As in most versions of Beauty and the Beast, the story quickly finds ways to push against the inequality inherent in this setup. Elias seems to think nothing of taking off Chise's clothes to bathe her--he seems neither lustful or sadistic, and her self esteem is so low she doesn't make any objection. But a visit to a witch friend of Elias' in the second episode, Angelica (Yuuko Kaida), provides an opportunity for a character to voice exactly the objections to the scenario most viewers would be thinking. Angelica, a young mother, wastes no time rebuking Elias for his presumptions. As with Beauty and the Beast, though, it's not surprising Elias doesn't see a more effective way of getting a bride, given his physical appearance.

But the characters' psychological issues become far more pertinent than physical appearance as the series progresses. Elias and Chise find their instincts to express affection for each other blocked by bad self image, cognisance of the strangeness in their artificially arranged relationship, and a fundamental inability to access emotions. The middle episodes of the series introduce a series of stories that reflect disconnected relationship dynamics in different ways--a man who loses his soul trying to save his sick wife without regarding her wishes on the subject; Chise's dog familiar, Ruth (Koki Uchiyama), and his inability to connect with his dead former mistress; and, the most amusing of the lot, an elderly gardener who doesn't know he's the object of affection for an invisible succubus.

Chise's past is only hinted at--her parents abandoned her and her shyness and the suspicious readiness with which she accepts offered affection and the semblance of family are ascribed to her abandonment issues. Elias' past is shown in more detail in the season's penultimate episode and we see how, like Frankenstein's monster, he was met by hatred and suspicion from villagers. Hatred and suspicion that may not be unwarranted.

Elias tells his mentor, Lindel (Daisuke Namikawa), with only mild concern, about how everyone else seems so distant and he has trouble understanding connexion.

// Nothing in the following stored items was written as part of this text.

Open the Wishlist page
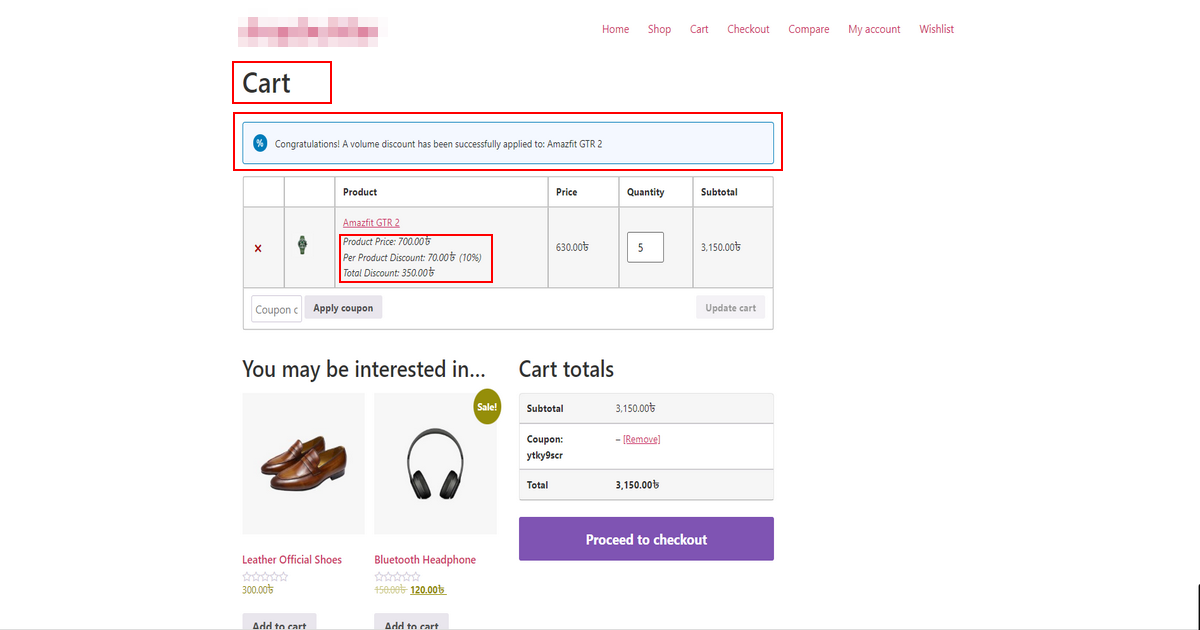coord(936,29)
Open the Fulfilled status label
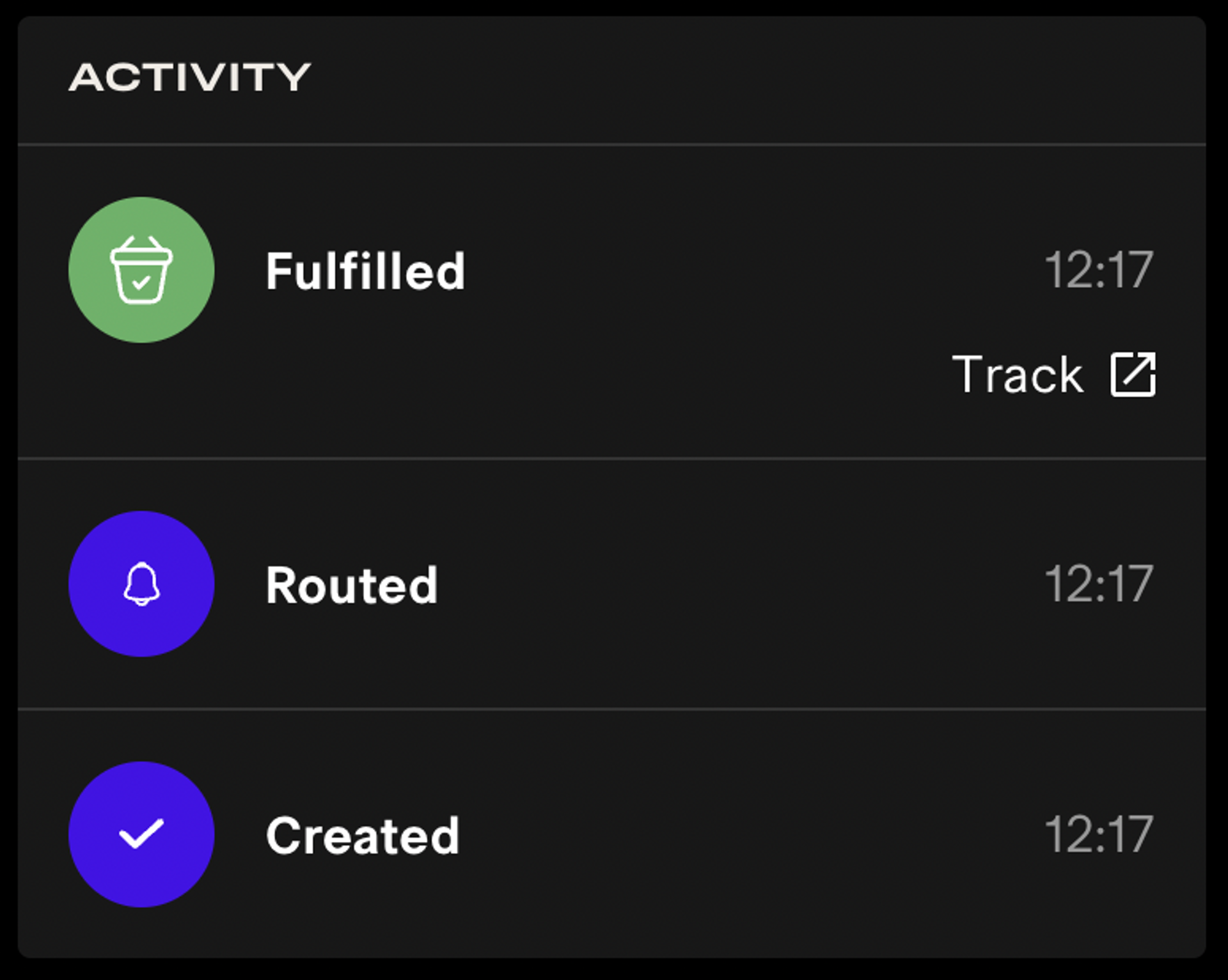1228x980 pixels. [x=366, y=271]
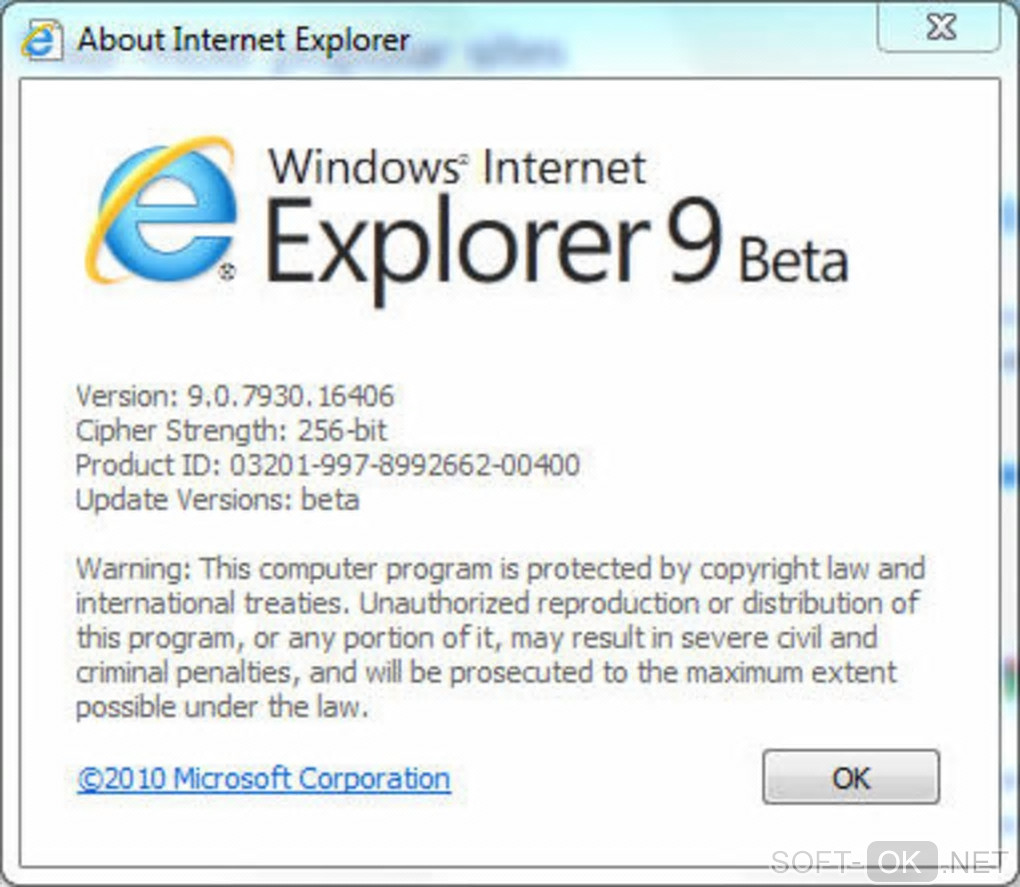Click the Beta label beside Explorer 9

coord(794,261)
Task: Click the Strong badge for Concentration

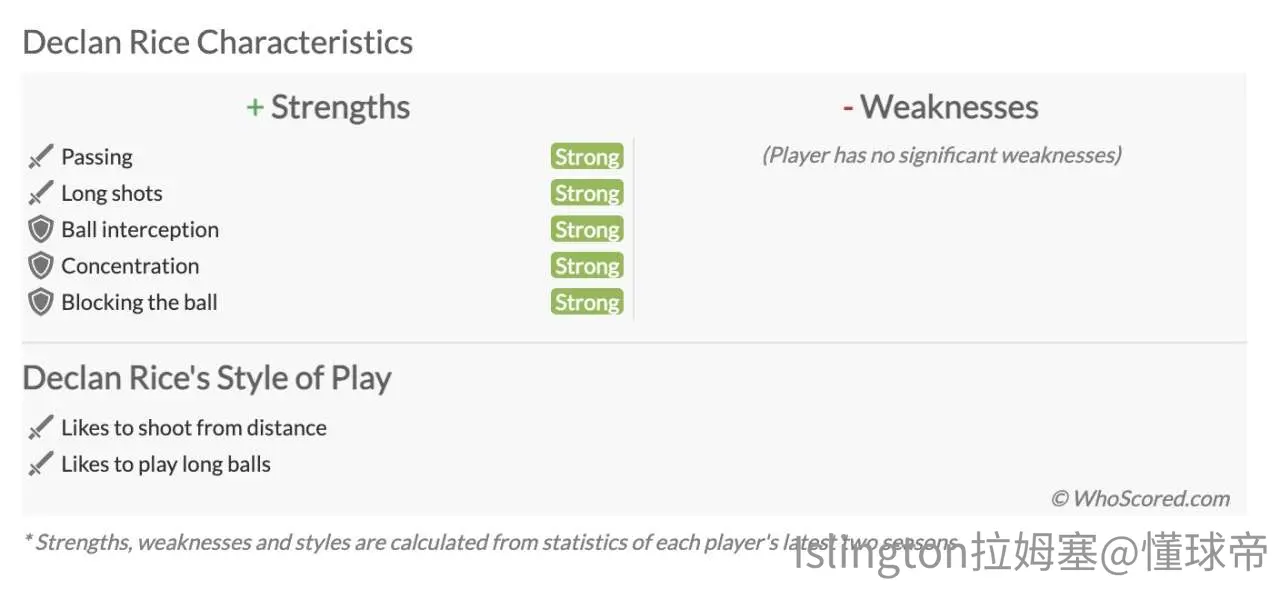Action: (587, 266)
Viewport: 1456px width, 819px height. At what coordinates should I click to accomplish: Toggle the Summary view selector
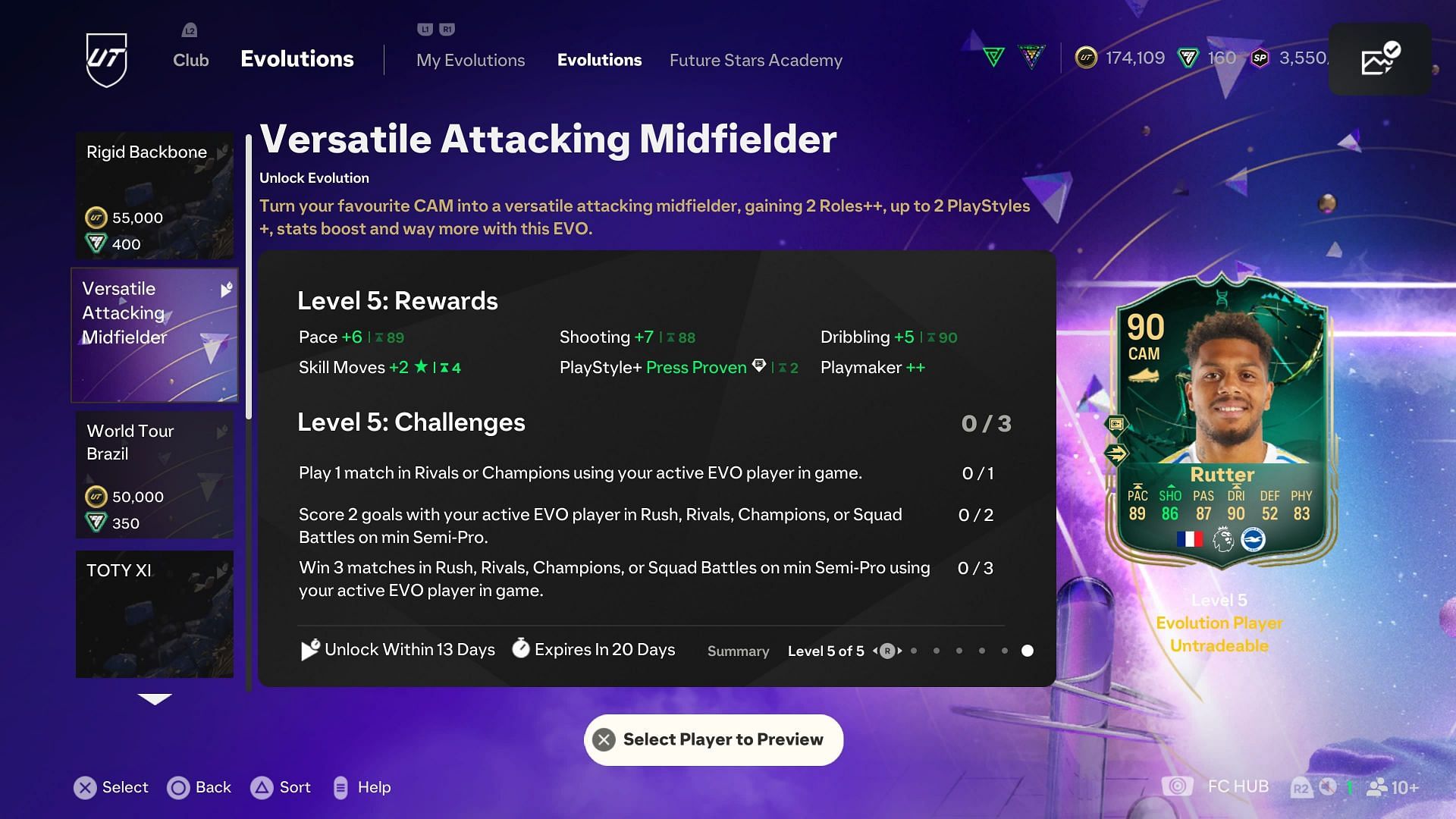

His concern is scarcely greater when we divulges he may have done some truly monstrous things which aren't left ambiguous.

There's effective tension in all the issues presented--a lot of fantasy anime handles the monster-guilt love story with too many caveats, usually amounting to the "monster" never having done anything truly wrong, resulting in a very simplistic world of justice. This series effectively creates the tension in ambiguous questions about how much monstrosity is someone responsible for, about how much suffering and restriction one truly deserves, and about whether or not affection needs to be justified. It's all effectively couched in a lovely fantasy world with side stories about dragons turning into trees and communities of cats that give the characters further opportunities to show how their instincts are reflected in an outside world. A very good series.

Twitter Sonnet #1067

A rising lake returns the boots at last.
A footless fish's late return unmarked.
To miss a lucky fin condemned to fast.
It had no hand to hold nor ear to hark.
A bleeding candy stripe obscures the red.
In turning holly scarlet leaves're sharp.
A fitting cider wet the waiting sled.
The giggling aether taunts a ghostly harp.
A stocking rain for feet bestowed the gift.
In needle trees a time ignites the wick.
For rodent's rest the dog creates a rift.
The ducks of mice return as clocks'll tick.
A desert fleece confers a snowy thought.
The boiling peppermint stirs in the pot.